Amazon’s recent decision to publicly support the legalization of cannabis has recently made waves in that industry, with many experts believing that this could be the start of some significant backing and investment for this new and emerging market.
However, cannabis is not the only industry to sit up and take note of Amazon’s announcement, hemp (the much less controversial, and at present much more legal compatriot to cannabis) has been following the pro-legalization campaign closely as well.
Ever since the passing of the Agriculture Improvement Act of 2018, (more commonly referred to as the 2018 Farm Bill), interest in hemp has been growing, and many experts see a promising future ahead if present day obstacles can be overcome.
One of the many obstacles the industry faces is strangely down in part, to its initial popularity.
Whilst ordinarily interest in a new emerging market is cause for celebration, something strange happened in the hemp world not long after the US announced full federal legalization.
It would appear that an influx of new investors and hemp farmers, (all keen to take advantage of the opportunity) and encouraged by a huge boom in consumer desire for CBD led to an overabundance of hamp crops being grown.
This was a problem for two reasons; the first and most obvious being that supply had clearly outstripped demand, and the second was that due to the relative immaturity of manufacturing and supply chain logistics, the industry just couldn’t ship the hemp to its consumers fast enough.
This led to a massive backlog of hemp from 2019 that was then carried over to 2020, which was then further compounded by the effects of the global pandemic.
Many of the initial investors who had jumped on to ride the wave of interest in the hemp industry had presumed that it would be easy to invest and make a quick buck, this however was not to be.
These new investors and hemp farmers, many of whom who had little experience of growing this type of crop had presumed that alls they needed to do was plant a harvest and watch their money grow, not realising perhaps the meticulous and scientific nature of growing Cannabis Sativa and unprepared for the logistical and legislative problems that would hamper sales of the product.
Some of the first group of hemp farmers had little to no knowledge or experience of growing a plant like cannabis (hemp) and were unsure where to begin regarding the equipment, growing techniques or even the best type of soil for cannabis to yield the healthiest hemp crop possible.
As such many initial growers not only made a substandard product but due to the bureaucratic and logistical constraints imposed on them also made too much of it.
After such a realization many of these investors and farmers have decided to switch tack and pull away from the industry, but does that mean that all was lost for hemp?
No, in a very short period of time, these investors and farmers have been replaced and as the new industry has started to settle so many of the initial teething problems have also begun to resolve themselves.
Sales of CBD continue to grow month on month and as we emerge into a post pandemic world many industry experts are actually seeing the current state of affairs as an opportunity for investment, product diversification and industry regulation.

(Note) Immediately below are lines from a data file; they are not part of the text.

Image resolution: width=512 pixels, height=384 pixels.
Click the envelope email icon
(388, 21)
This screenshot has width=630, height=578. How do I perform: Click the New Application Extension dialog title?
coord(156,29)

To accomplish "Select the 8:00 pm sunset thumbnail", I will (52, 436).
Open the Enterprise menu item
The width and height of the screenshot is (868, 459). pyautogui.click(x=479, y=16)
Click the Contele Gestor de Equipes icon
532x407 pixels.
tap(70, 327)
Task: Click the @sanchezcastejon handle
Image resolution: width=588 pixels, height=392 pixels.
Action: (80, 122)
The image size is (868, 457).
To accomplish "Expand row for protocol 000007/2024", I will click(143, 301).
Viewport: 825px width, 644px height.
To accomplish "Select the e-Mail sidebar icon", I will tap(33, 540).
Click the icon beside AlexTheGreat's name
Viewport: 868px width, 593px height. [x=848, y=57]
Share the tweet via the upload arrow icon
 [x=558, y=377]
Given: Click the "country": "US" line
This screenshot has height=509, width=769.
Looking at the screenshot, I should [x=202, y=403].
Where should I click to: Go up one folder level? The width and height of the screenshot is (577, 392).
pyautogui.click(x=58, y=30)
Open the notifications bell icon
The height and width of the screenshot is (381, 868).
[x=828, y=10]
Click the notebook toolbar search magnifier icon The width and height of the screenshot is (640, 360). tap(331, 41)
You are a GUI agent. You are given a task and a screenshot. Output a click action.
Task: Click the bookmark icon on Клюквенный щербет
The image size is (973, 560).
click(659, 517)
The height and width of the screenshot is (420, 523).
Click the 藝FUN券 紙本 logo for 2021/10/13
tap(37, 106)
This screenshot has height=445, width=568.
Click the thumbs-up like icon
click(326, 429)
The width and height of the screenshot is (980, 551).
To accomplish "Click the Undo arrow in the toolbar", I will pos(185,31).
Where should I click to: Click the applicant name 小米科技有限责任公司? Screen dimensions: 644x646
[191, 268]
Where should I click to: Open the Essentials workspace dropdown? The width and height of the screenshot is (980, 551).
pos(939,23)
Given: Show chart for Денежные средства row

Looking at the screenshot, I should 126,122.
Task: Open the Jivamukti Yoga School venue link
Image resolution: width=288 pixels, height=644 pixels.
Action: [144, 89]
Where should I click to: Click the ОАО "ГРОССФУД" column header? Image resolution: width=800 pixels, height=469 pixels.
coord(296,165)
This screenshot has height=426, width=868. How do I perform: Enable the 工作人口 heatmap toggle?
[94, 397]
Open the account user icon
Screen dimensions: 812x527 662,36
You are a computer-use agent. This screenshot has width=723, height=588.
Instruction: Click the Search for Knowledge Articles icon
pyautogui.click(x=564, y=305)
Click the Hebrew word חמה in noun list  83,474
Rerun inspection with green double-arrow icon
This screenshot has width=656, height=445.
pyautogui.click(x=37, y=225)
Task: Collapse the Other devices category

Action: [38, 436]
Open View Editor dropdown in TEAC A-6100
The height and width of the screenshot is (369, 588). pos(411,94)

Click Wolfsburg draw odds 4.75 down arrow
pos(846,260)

The reliance on CBD sales to maintain the hemp industry has long been a point of concern for many investors and to that end more and more businesses are now being introduced to the product applications of hemp and being made aware of the monetary, societal and environmental benefits of using hemp as a component of their products.
The industry has made significant gains recently in forging relationships and developing products in everything from animal and human feed (vegan, plant based meals), constructions materials, holistic medicines and manufacturing components.
One enterprising business based out of Wilmington, North Carolina has even started making prosthetic limbs out of hemp to help supply wounded veterans.
And it is this diverse range of products that hemp can create that is giving hope to investors and farmers alike that the hemp market is only going to grow.
Indeed some experts are predicting that by 2030 the licenced domestic hemp acreage will be in the region of 9 million acres, and a recent report by Facts & Factors suggests the global industrial hemp market is expected to grow to over $36 billion USD by 2026, that’s a compound annual growth rate of around 34%.
With all of this being said, and taking into account the potential “Amazon Effect”, if cannabis legalization is in the near future, it doesn’t take a fortune teller to be able to see that a fully leagalized hemp industry combining and working in tandem with a federally legal cannabis industry will undoubtedly boost profits.
One of the current main areas of concern in the hemp industry is its poor logistics, an area funnily enough in which Amazon excels, and one could imagine that further investment and backing from Amazon in the industry, could help iron out many of the logistical problems this immature sector has recently suffered from.
So while at the moment things in the hemp industry appear to be struggling, in reality in a post pandemic world, where the hemp industry is diversifying and at the same time improving their manufacturing and logics, combined with investment from a major player like Amazon, mean that the future of hemp looks bright and now is the perfect time to get on board and invest.